Cartana, spun out of Sweden's Science for Life Laboratory in 2017 and acquired in August for $41.2 million, is based on barcoded padlock probes that target nucleic acids of interest. The probes are amplifiedin situ using rolling circle amplification followed by sequencing-by-ligation, also directly on the tissue. Every gene or transcript readout is coupled to a cartesian coordinate and transcript counts depend on how cells are segmented. The method can reveal which cell types a particular transcript shows up in, or conversely, the transcripts that a predefined set of cells may contain.

10x Genomics declined to provide interviews with Cartana's leadership.

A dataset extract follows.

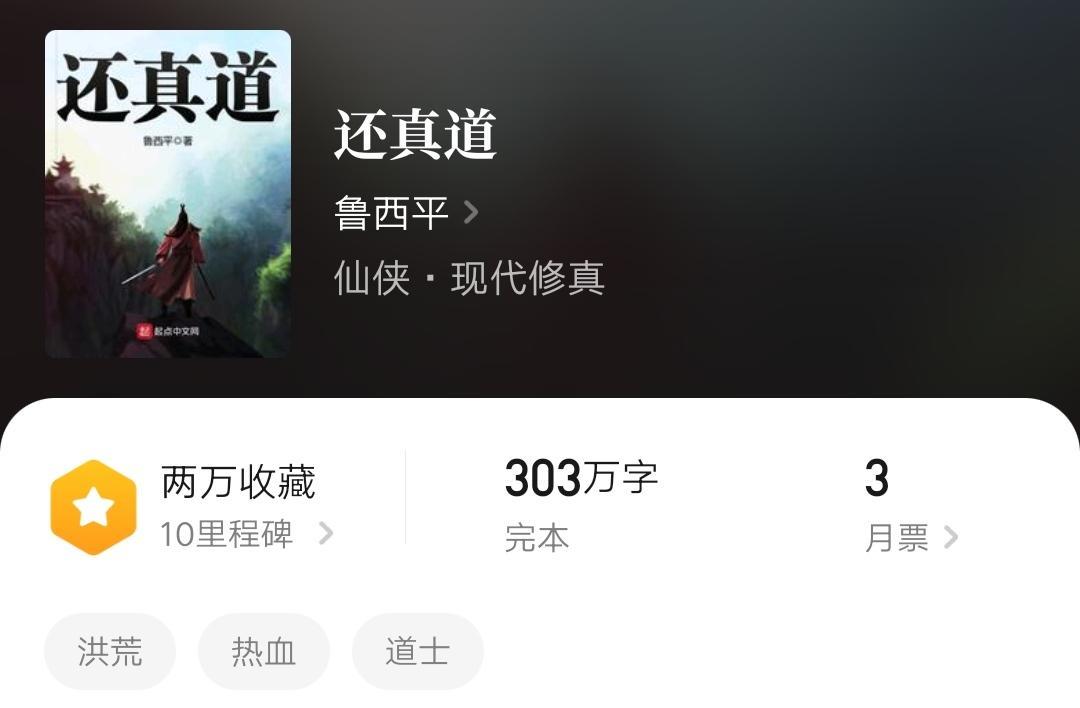Screen dimensions: 1080x708
Task: Tap the gold star milestone badge icon
Action: [94, 508]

Company officials noted that Cartana would join its Stockholm facilities. "We plan to bring aboard everyone" from Cartana, Saxonov said. "At this point, the teams are staying."

10x declined to say how it would handle any existing Cartana customers. The in situ sequencing reagent kits have already been marketed to customers, the VIB Tech Watch team said. For €4,000 ($4,707) the library prep kit readies up to five samples — defined as a 1 cm2 area — with up to 600 genes per sample, while an €8,000 large kit can process 15 samples. The padlock probes, which work with fresh frozen and formalin fixed, paraffin embedded samples, can be obtained in predefined neurology and immunology panels at €2,000. Custom probes are also available at €300 per gene, with four probes per gene.

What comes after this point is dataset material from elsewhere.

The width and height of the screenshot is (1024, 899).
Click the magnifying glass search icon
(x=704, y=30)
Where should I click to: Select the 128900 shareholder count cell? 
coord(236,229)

After prep, the method requires the in situ sequencing kit, which adds adapter probes and fluorescent labels, priced at €2,500 for the small kit and €4,000 for the large.

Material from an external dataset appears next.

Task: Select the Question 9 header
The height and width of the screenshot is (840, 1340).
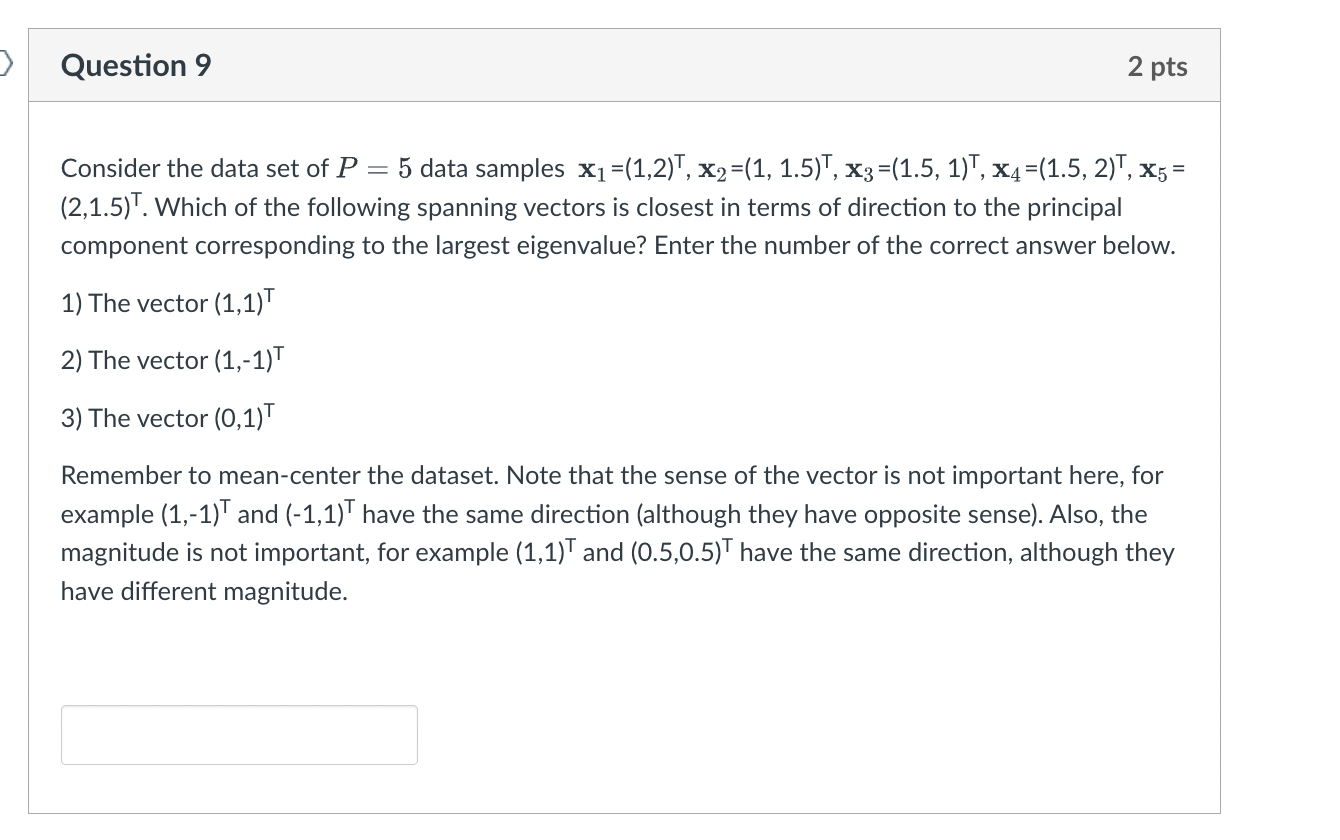Action: [135, 65]
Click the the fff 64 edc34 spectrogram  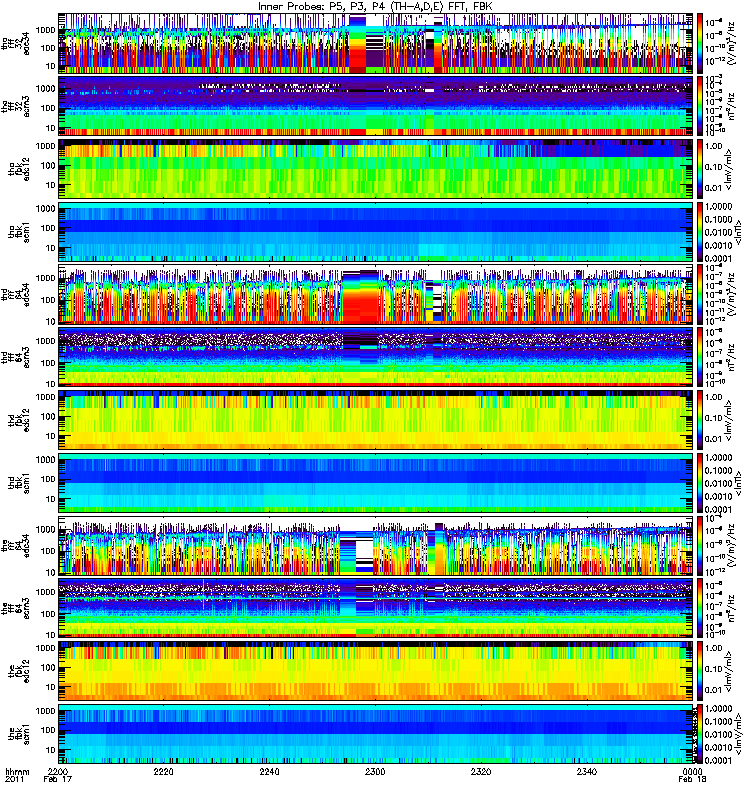(x=376, y=545)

"This can become very expensive, depending on the number of samples you have," Swings noted.

Saxonov stressed that it's still early for in situ genomics and the firm has no timelines yet for platform development. "In situ is just an emerging field and for the most part has been done in individual research labs," he said, noting that this meant 10x does not have much competition yet.

Vizgen, a Harvard spinout commercializing multiplexed error-robust fluorescence in situ hybridization (MERFISH), developed by Xiaowei Zhuang, could be a competitor in this market. "All these technologies deal with the same thing," Aerts said. Vizgen uses a different chemistry offering high capture efficiency and high multiplexing, "but ultimately they want to achieve the same goal," he said.

"Vizgen is a more powerful technology than padlock probes," Aerts said. As reported by GenomeWeb, Vizgen claims it can measure 80 percent of mRNA in a sample. But Saxonov said "it's still very early and not clear how much progress has been made outside of the lab where the technique was first developed."

And in situ transcriptome accessibility sequencing (INSTA-seq), described in a preprint posted to BioRxiv in August 2019 from the lab of Je Lee, a researcher at Cold Spring Harbor Laboratory who contributed to the development of FISSEQ, is another method that could soon be available. As reported by Biocompare, Lee is collaborating with Gene Yeo of the University of California, San Diego to automate that workflow.

Elsewhere, spatially resolved transcript amplification readout mapping (STARmap), developed at Stanford University, is another lab-based method for in situ transcriptomics.

Though the methods are far from perfected, they point towards a way to home in on important transcripts in single cells, or even distal parts of cells. By combining wider single-cell or spatial approaches with targeted in situ ones, "you can think about discovering new subsets of cells in the brain or tumor microenvironment," Aerts said.

Even further down the road, 10x envisions the new platform finding use in the molecular pathology lab. "The in situ form factor is a nice fit for clinical applications in the long run," Saxonov said.